*DESCRIPTION OF THE TASK*: Up to and including the line with "Collapse the Прокси-сервер", restate the material below word for word, beginning with its first line.
--
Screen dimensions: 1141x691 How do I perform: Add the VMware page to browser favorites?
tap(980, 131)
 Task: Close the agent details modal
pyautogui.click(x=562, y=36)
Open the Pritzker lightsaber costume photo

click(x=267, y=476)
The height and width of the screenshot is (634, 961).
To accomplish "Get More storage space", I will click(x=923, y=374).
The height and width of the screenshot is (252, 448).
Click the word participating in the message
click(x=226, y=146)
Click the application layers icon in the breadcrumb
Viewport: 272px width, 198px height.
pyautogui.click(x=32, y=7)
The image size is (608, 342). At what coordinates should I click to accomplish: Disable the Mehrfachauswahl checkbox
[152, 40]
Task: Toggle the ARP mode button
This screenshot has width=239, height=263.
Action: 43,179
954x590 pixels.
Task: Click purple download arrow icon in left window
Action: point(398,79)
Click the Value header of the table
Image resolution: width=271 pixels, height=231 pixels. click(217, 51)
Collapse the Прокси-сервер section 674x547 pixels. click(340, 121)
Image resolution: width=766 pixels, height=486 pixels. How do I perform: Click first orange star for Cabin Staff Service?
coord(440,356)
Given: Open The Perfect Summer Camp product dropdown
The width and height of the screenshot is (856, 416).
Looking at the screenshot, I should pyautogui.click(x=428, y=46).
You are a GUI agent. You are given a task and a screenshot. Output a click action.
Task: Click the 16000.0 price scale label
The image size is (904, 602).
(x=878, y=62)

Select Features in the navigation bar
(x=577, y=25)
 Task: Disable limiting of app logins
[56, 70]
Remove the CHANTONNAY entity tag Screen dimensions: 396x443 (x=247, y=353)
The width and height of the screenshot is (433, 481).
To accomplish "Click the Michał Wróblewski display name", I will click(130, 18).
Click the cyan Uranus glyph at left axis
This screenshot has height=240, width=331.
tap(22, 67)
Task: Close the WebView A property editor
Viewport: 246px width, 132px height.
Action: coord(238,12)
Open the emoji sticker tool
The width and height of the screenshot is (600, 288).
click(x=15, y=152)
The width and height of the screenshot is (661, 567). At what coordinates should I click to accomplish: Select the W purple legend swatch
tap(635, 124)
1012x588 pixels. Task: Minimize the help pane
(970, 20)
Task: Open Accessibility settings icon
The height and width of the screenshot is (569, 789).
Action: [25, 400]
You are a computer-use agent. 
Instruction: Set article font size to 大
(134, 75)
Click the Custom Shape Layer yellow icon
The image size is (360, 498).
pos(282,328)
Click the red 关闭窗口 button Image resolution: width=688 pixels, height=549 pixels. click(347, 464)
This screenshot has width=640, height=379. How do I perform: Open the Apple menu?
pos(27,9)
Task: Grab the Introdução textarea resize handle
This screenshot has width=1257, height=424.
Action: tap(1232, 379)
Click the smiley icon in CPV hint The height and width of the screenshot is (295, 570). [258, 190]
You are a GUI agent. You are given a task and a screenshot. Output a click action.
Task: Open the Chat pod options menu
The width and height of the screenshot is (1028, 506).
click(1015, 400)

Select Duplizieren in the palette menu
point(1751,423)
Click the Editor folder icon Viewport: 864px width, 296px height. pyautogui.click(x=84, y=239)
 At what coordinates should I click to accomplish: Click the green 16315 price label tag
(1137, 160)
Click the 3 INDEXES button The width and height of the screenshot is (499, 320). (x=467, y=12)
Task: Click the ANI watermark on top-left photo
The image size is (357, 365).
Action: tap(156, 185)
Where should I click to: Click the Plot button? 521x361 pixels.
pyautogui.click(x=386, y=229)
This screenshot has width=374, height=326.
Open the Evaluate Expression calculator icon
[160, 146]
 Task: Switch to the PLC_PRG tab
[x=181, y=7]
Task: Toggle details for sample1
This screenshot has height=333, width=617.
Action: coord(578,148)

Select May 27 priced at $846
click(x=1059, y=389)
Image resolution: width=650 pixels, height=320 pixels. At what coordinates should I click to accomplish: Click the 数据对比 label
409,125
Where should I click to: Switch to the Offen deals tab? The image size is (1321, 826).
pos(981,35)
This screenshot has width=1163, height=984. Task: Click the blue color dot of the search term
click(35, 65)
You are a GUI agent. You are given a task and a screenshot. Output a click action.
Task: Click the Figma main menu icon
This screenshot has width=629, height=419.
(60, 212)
--
*ANSWER FOR THIS EXERCISE*:
Screen dimensions: 1141x691 How do I perform: Add the VMware page to browser favorites?
tap(980, 131)
 Task: Close the agent details modal
pyautogui.click(x=562, y=36)
Open the Pritzker lightsaber costume photo

click(x=267, y=476)
The height and width of the screenshot is (634, 961).
To accomplish "Get More storage space", I will click(x=923, y=374).
The height and width of the screenshot is (252, 448).
Click the word participating in the message
click(x=226, y=146)
Click the application layers icon in the breadcrumb
Viewport: 272px width, 198px height.
pyautogui.click(x=32, y=7)
The image size is (608, 342). At what coordinates should I click to accomplish: Disable the Mehrfachauswahl checkbox
[152, 40]
Task: Toggle the ARP mode button
This screenshot has width=239, height=263.
Action: 43,179
954x590 pixels.
Task: Click purple download arrow icon in left window
Action: point(398,79)
Click the Value header of the table
Image resolution: width=271 pixels, height=231 pixels. click(217, 51)
Collapse the Прокси-сервер section 674x547 pixels. click(340, 121)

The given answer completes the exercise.